DT
T a m á s D é n e s mathematician TD
free-lance expert
titoktan@freemail.hu
As long as there has been written communication
humans had the desire to conceal theit messages from the curious eyes of
others. The method of hiding one piece of information within another is called steganography.
The meaning of this Greek term is ‘covered writing’.
The first
examples from ancient Greece were documented by Herodotus. In one story
Demeratus wanted to notify Sparta that Xerxes intended to invade Greece. To
avoid capture, he scraped the wax off the tablets and wrote a message on the
underlying wood. Then he covered the tablets with wax again. The seemingly
blank tablets passed inspection by the sentries without suspicion.
Another method used in ancient Greece was to
shave the head of a messenger and tattoo a message on his head. After allowing
his hair to grow, the message would be undetected until the head was shaved at
the recipient’s place.
The most commom form of invisible writing from
ancient times up to World War II was the use of invisible inks, which
darken when heated. This allowed writing hidden messages between the lines of
an innocent letter. Common sources for invisible inks were milk, juices and
even urine. In World War II chemical inks came into use. They had to be
developed similar to photographs in a processing lab.
Steganography was booming in World War II.
Another method was to camouflage secret messages, which passed the enemy’s mail
filters. Because these methods became more and more insecure due to increasing
detection efforts, the Germans developed the microdot technology.
Microdots are photographs the size of a printed period having the clarity of
standardsized typewritten pages. The first microdots were discovered
masquerading as a period on a typed envelope carried by a German agent in 1941.
The message was neither hidden nor encrypted, but was too small to attract
attention – at least for a while.
Since the end of the war steganography has led a hidden life and seemed to have fallen into oblivion. This has changed only recently when digital communication became dominant. There are three main reasons that led to a renaissance of steganography.
Today there is a vast number of steganographic methods and applications available. Generally, any so-called ’container’ can be used to carry the embedded, hidden information. Let us take the example of digital images. The easiest way for hiding information is to set the least significant bits of the image pixels to the bits of the embedded information. Information embedded in this way may be invisible to the human eye. However, it would be relatively easy for a suspecting third party to detect and remove the information. Through trivial filtering processes the value of many of the least significant bits could be changed. One counter-method would be redundancy, embedding the mark several times.
However refined the methods may be, some experts see serious drawbacks. Neil Johnson and Sushil Jajodia from the Center for Secure Information Systems of George Mason University in Fairfax, Virginia, state in a contribution on steganalysis that hidden data, like watermarked images, „are not as robust as is claimed”. The risk of detection and destruction of the embedded message is considerable, especially if safe watermarking is advertised and potential ’crackers’ are made aware that there is some mark to remove. This happened some years ago to a well-known image software. What can generally be problematic is the balance between necessary bandwidth and the amount and robustness of hidden data.

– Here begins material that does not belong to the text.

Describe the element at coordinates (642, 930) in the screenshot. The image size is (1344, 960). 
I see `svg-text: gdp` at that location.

History shows that the race between hide and seek is not always successful for the sender of the hidden information. A famous victim is Mary Queen of Scots, who conspired in 1586 to have Queen Elizabeth of England assassinated. However, the cipher she used was broken, and the English secret police caught the chief conspirator, to whom she wrote, which finally led to Mary’s arrest and execution.

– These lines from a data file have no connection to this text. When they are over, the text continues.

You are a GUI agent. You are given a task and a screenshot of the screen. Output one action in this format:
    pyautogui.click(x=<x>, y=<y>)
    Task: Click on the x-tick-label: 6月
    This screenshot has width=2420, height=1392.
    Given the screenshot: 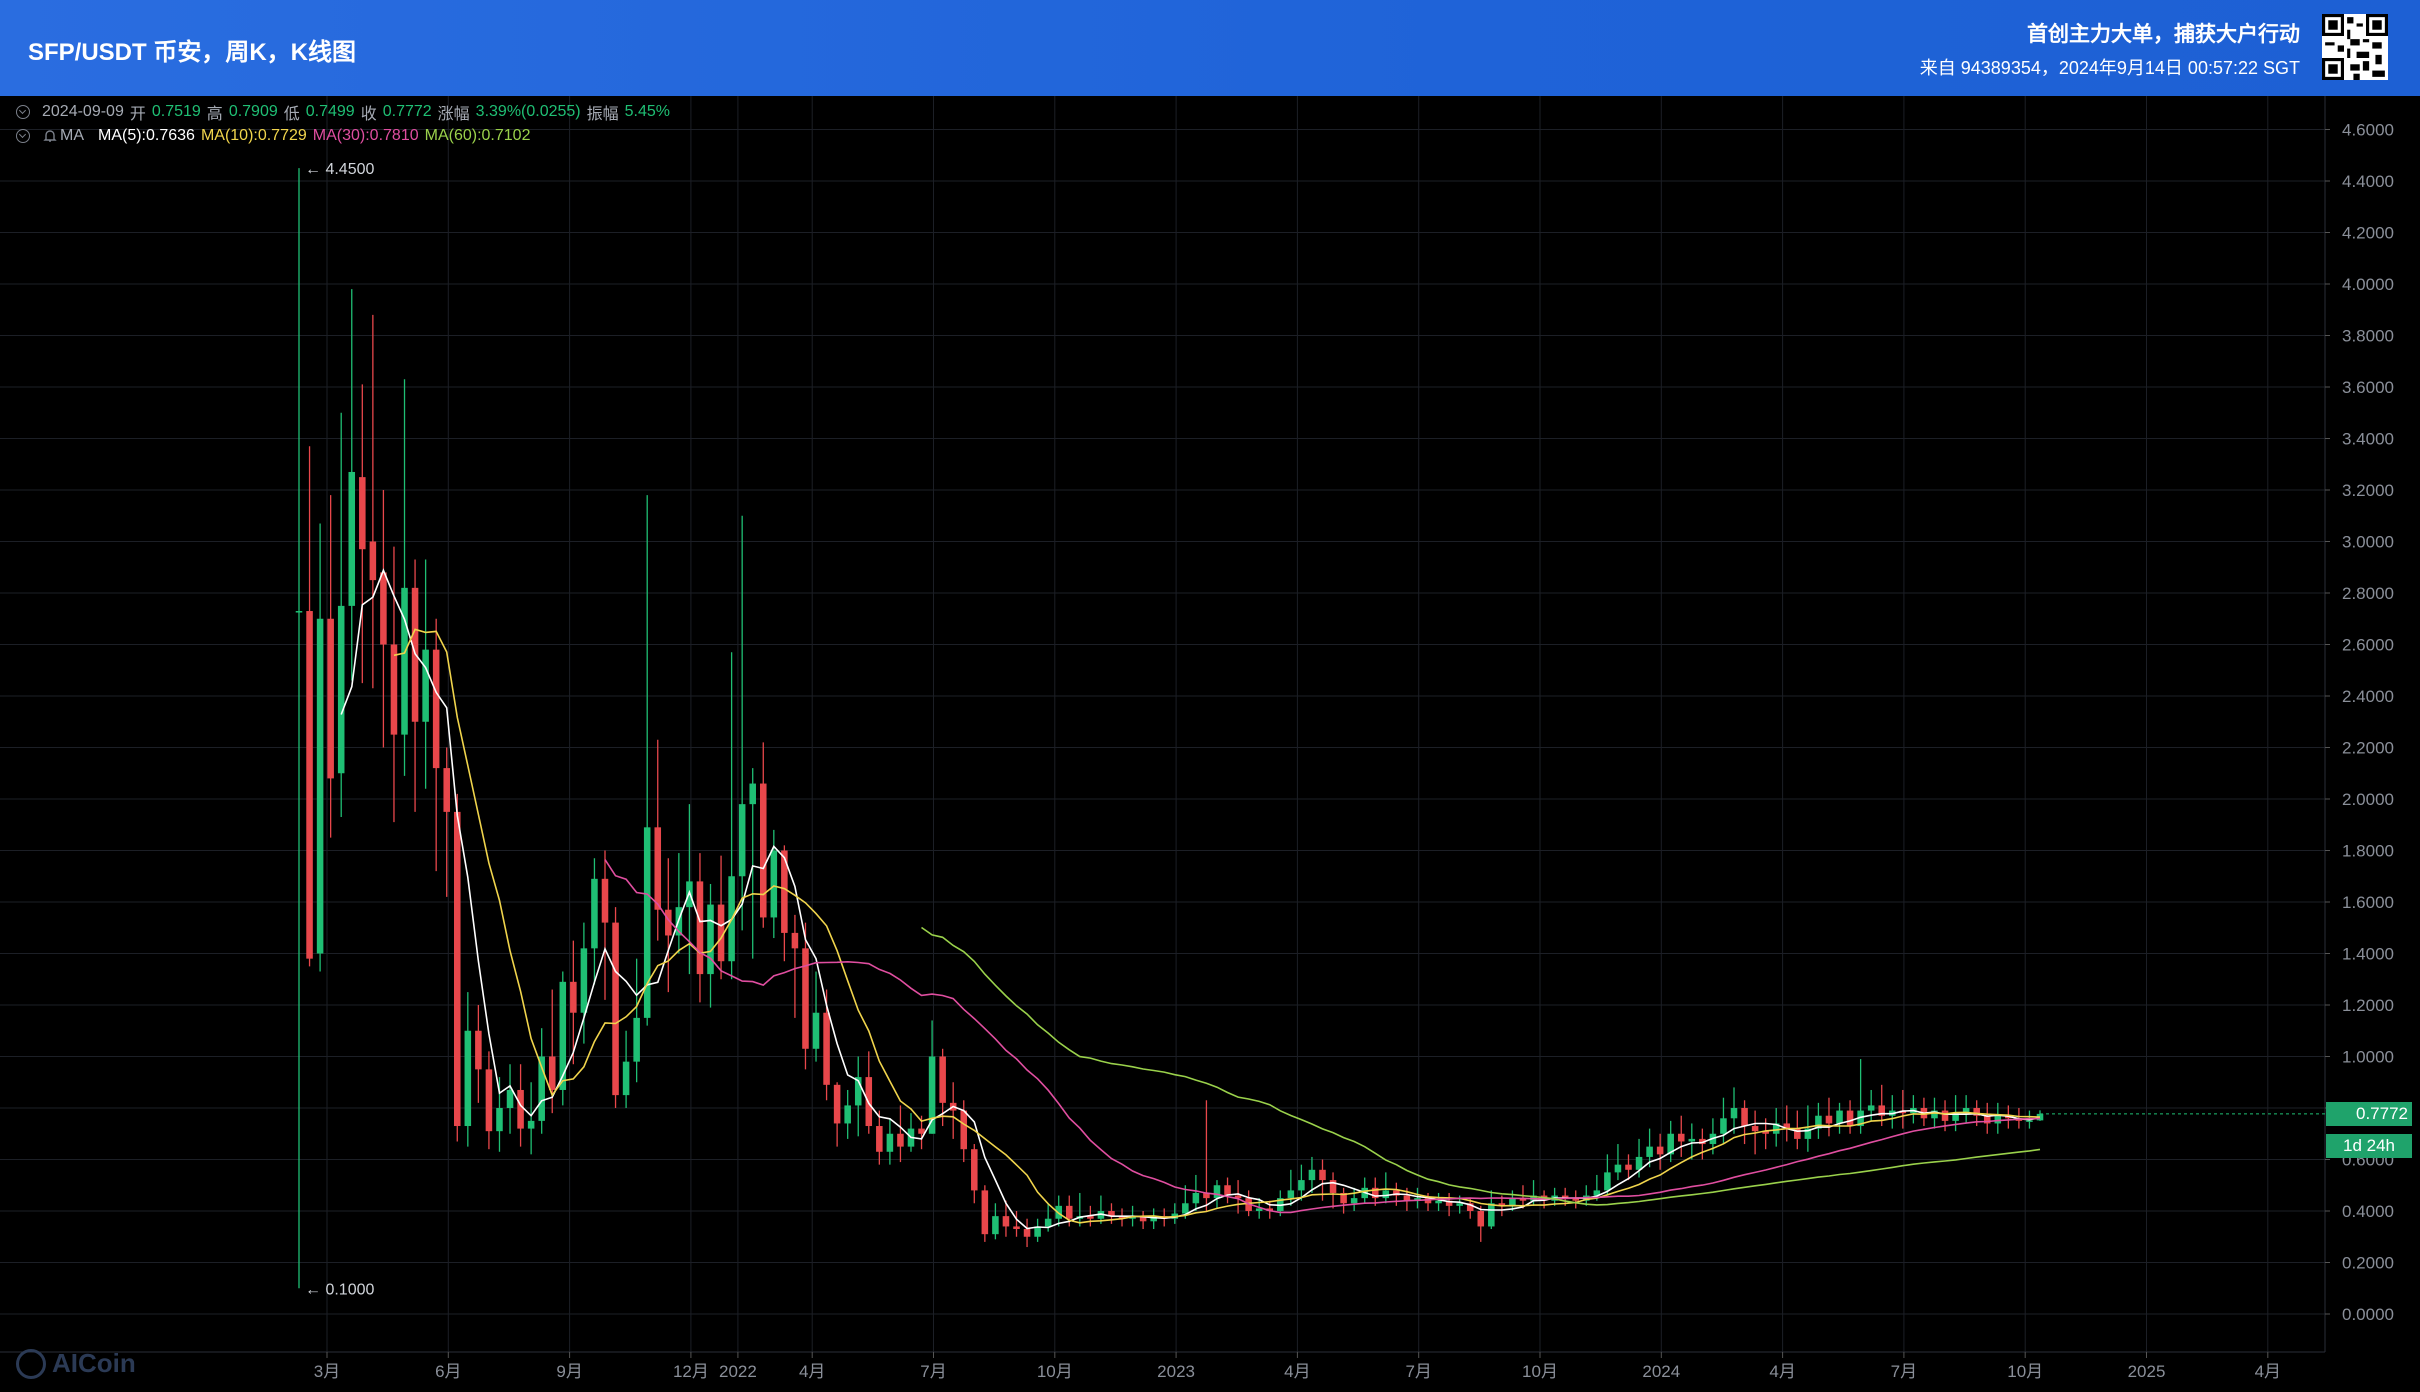 What is the action you would take?
    pyautogui.click(x=448, y=1372)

Richard E. Smith, a US data security expert, said that he doesn’t „see many practical uses for steganography because it only works as long as nobody expects you to use it”. Others, like the steganography experts Ross J. Anderson and Fabian Petitcolas, think there are still a lot of oppurtunites for improvement. Their suggestion is to embed information in parity checks rather than in the data directly. This approach, they say, would allow to do public key steganography. The last word on steganography has not been spoken yet.
However, the risks of the Internet will increase the need for noteworthy tools, which help to reject various assaults on people’s privacy. The time for steganography might still be oncoming.